--- Page text Enclosed Below ---

Summerlin, an Afghanistan Engineer District-South construction control representative assigned to Forward Operating Base Smart as a provincial reconstruction team member working in Zabul province, was able to find and meet with his 19-year-old nephew, Pfc. Leyton M. Summerlin, at the airbase's USO.

They share the same name, JL explained. "His first name is Leyton, my middle name was Leyton. Everything changed when I changed to JL, but everybody [at home] still knows me as Leyton."

"Two generations of Summerlins who happen to share the same name meet in the same war zone at the same time. That is pretty amazing," JL said. "You see in the movies all the time stories about a father and a son or two brothers reuniting, but I've never heard one about an uncle and a nephew."

After a yearlong assignment, the elder Summerlin returns to the U.S. Army Corps of Engineers St. Paul District in St. Paul, Minn. in late April. The younger Summerlin, an infantryman assigned to Joint Base Lewis-McChord's 5th Battalion, 20th Infantry Regiment, 3rd Stryker Brigade Combat Team, 2nd Infantry Division arrived in Afghanistan April 5 and moved with his unit to Zabul province the day after the reunion.

"After a cat-and-mouse game" of finding one another," the Summerlins "hung out at the USO, made a video for our family and had dinner on the Boardwalk," Leyton said.

"Of all places to be taking him dinner, Uncle Leyton is taking nephew Leyton to dinner on the Boardwalk on Kadahar Airfield in Kandahar, Afghanistan," JL said. "It's a pretty unique opportunity to take a family member to dinner. No too many people can say that. "

JL supervised several construction projects within Zabul province including Highway 1 repairs, bridge construction and maintenance, road, hospital and school construction projects. The work was mostly funded by the regional commander's emergency response program, he said.

Leyton's platoon will support the "Arrowhead" Brigade key leadership engagement program. While senior Army leaders work with their Afghan counter parts, he and his team will surround the meeting area to protect the participants, he explained.

"I'm pretty ecstatic. I knew JL was in country but for us to be going to the same area is what is really cool," the Soldier said. "We were not really sure would be able to see each other because I did not know where I was going to be."

Before parting ways in opposite directions, the older Summerlin said he offered some advice which will serve his nephew well in Zabul province. Some of these tips included relying on his training, listening to his more experienced noncommissioned officers and officers and "remembering why we are here - to help the people of Afghanistan to improve their lives in every way that we can including kindness."

--- End of Enclosed Page text ---

**Exercises to complete**.
[a] According to the Summerlin reunion text, why was the nephew unsure he and JL would be able to see each other?
[b] From the Summerlin reunion text, copy the stretch from "They share the" through "after the reunion." word for word.

--- Given material Enclosed Below ---

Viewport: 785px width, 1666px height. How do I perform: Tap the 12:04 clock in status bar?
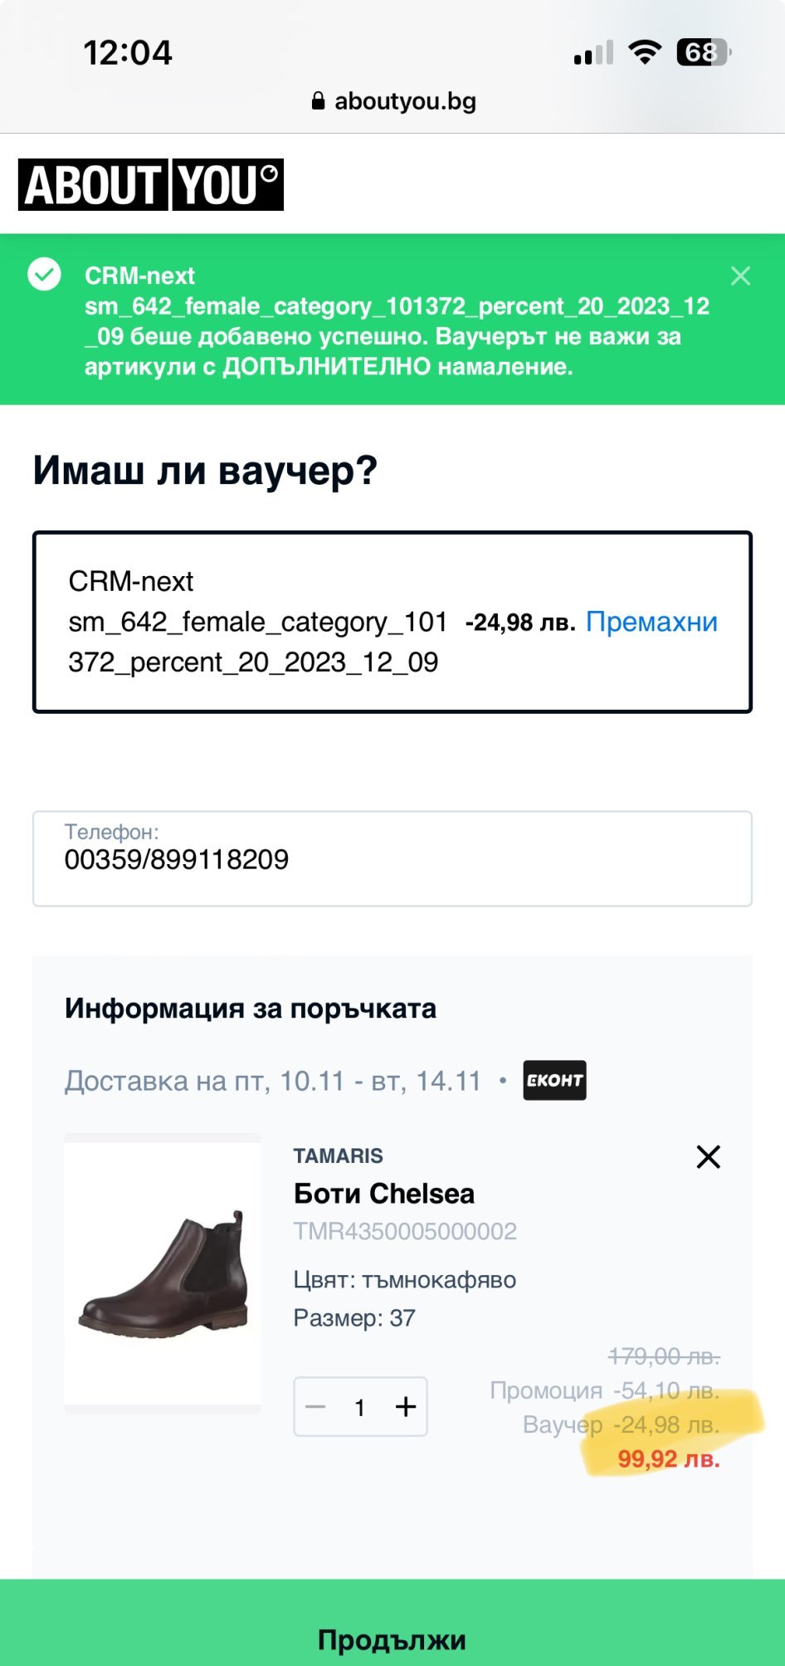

--- End of Enclosed Given material ---

**Answers to the exercises**.
[a] He was not sure they would meet because he did not know where he was going to be.

[b]
They share the same name, JL explained. "His first name is Leyton, my middle name was Leyton. Everything changed when I changed to JL, but everybody [at home] still knows me as Leyton."

"Two generations of Summerlins who happen to share the same name meet in the same war zone at the same time. That is pretty amazing," JL said. "You see in the movies all the time stories about a father and a son or two brothers reuniting, but I've never heard one about an uncle and a nephew."

After a yearlong assignment, the elder Summerlin returns to the U.S. Army Corps of Engineers St. Paul District in St. Paul, Minn. in late April. The younger Summerlin, an infantryman assigned to Joint Base Lewis-McChord's 5th Battalion, 20th Infantry Regiment, 3rd Stryker Brigade Combat Team, 2nd Infantry Division arrived in Afghanistan April 5 and moved with his unit to Zabul province the day after the reunion.